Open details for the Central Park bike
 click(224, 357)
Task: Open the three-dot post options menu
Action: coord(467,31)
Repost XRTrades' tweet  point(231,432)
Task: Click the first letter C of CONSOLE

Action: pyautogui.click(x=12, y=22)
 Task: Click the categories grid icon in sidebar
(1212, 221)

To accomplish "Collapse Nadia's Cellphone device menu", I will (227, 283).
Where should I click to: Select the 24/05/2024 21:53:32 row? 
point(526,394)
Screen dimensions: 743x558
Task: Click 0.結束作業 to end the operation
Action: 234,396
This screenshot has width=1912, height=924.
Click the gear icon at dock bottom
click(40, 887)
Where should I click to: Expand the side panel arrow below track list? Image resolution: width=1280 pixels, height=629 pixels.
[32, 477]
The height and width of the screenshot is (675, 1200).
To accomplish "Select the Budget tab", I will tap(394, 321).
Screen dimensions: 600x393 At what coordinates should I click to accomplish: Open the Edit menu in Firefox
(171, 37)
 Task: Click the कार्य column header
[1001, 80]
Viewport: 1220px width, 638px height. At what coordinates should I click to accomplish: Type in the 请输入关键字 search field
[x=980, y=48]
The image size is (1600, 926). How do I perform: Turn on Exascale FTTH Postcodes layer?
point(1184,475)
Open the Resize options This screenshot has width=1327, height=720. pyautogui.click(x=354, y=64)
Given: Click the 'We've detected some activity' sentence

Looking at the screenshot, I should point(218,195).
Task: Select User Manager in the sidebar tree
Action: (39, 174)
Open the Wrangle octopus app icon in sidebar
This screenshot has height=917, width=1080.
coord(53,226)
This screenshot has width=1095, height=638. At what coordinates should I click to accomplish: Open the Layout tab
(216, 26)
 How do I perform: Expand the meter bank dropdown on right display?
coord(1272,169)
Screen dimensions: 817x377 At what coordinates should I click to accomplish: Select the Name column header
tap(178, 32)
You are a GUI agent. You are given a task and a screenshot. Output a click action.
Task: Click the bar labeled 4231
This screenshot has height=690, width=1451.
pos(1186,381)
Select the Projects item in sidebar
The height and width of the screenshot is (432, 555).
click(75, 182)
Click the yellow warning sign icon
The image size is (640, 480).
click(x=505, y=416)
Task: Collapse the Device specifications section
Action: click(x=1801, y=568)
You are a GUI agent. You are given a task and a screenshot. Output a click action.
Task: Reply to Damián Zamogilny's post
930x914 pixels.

■ ■ ■ ■

Go through the entries and report every line with the string "will".

To accomplish "Collapse Nadia's Cellphone device menu", I will (227, 283).
To accomplish "Select the Budget tab", I will tap(394, 321).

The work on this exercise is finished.